Dalam sistem perkawinanpun, pihak kerajaan berhak menentukan jodoh. Jika perlu kepala distrik mengirimkan puteri terbaik dan tercantiknya untuk dinikahkan dengan pihak kerajaan.
Mirisnya, setelah masa penjajahan Belanda berakhir semua asset tanah dan isinya diklaim oleh para pekerja sebagai hak miliknya. Alasannya adalah semua barang bukti yang ada di dalam tanah tersebut (pisang, Kemiri, pohon kopi dan lain sebagainya) adalah jerih payah dari para pekerja kerajaan. Nasib para orang-orang kerajaan menjadi tidak jelas.
Untungnya, pada saat peralihan kerajaan ke sistem demokrasi (saat dimana Indonesia Merdeka-Penjajah Belanda kembali ke negara asalnya), orang-orang kerajaan, khususnya raja, sangat gencar memberi sosialisasi kepada pihak kerajaan dan orang-orang sekitar kekuasaan.
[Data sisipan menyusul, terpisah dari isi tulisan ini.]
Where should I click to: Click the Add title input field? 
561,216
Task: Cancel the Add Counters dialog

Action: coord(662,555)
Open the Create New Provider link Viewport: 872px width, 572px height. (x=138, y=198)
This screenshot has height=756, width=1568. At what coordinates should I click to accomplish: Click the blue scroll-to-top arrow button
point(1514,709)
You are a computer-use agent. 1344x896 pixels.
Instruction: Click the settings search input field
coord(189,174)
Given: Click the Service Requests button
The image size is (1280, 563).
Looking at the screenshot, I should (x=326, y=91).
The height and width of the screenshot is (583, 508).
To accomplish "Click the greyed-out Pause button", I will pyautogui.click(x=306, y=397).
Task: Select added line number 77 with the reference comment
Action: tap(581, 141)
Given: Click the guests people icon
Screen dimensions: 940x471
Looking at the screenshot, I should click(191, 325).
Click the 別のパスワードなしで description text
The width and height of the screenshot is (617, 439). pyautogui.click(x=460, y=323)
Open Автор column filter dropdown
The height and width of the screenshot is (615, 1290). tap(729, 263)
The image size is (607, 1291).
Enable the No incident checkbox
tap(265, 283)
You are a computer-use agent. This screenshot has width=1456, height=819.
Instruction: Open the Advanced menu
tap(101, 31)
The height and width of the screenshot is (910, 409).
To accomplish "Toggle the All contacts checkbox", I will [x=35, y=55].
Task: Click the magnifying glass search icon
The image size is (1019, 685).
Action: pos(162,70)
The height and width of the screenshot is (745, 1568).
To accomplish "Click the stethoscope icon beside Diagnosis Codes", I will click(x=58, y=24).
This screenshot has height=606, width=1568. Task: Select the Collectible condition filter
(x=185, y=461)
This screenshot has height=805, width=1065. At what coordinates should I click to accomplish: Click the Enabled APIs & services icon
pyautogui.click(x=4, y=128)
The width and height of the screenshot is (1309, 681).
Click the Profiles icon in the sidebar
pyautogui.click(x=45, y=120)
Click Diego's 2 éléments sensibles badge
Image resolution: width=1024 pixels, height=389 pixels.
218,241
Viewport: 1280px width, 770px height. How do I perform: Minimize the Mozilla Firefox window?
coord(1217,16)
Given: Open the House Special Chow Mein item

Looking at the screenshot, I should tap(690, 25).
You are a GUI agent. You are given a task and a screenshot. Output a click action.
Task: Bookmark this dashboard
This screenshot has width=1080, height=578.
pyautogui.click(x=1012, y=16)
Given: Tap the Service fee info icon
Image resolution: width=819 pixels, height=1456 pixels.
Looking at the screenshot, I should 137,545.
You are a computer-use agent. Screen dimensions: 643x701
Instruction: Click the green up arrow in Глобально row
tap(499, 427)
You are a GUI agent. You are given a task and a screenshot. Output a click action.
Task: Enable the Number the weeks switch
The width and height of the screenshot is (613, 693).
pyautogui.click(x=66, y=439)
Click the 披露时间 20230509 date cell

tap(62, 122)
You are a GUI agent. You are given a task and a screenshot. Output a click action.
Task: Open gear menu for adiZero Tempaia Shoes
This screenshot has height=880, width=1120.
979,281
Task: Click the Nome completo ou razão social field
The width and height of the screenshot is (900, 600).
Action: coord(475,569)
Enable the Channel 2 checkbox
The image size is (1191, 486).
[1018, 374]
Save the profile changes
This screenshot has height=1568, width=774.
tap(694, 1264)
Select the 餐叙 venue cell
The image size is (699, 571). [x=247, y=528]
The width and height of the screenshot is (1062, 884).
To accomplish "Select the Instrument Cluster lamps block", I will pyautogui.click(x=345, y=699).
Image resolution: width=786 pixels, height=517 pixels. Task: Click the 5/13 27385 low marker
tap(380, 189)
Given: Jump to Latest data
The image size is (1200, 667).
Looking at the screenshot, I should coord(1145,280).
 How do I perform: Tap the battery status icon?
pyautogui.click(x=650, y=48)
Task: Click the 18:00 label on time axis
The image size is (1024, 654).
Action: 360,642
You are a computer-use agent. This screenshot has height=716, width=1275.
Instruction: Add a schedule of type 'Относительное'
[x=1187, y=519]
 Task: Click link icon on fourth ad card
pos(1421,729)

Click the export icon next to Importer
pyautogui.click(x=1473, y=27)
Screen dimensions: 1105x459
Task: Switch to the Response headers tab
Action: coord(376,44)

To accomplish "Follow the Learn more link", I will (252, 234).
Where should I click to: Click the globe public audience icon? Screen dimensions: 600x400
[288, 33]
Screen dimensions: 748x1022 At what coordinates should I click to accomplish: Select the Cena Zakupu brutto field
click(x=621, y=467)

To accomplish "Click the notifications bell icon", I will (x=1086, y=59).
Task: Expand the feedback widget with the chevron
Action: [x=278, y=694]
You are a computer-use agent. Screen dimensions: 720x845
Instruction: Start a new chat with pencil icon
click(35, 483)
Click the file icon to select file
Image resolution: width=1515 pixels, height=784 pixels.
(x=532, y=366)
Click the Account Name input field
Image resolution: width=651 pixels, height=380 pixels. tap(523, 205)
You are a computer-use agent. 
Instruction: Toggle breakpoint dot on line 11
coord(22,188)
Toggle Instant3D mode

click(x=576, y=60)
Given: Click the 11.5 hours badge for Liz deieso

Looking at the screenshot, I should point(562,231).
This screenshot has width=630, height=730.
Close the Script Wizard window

Bahwa yang disebut kraeng (tuan) di masa depan adalah orang-orang yang rajin bekerja dan memiliki stock makanan yang berlimpah, bisa menyekolahkan anak. Bahwa semua sistem yang digunakan sebelumnya (super power) akan tergantikan dimana semua orang punya hak yang sama di bidang hukum dan pemerintahan.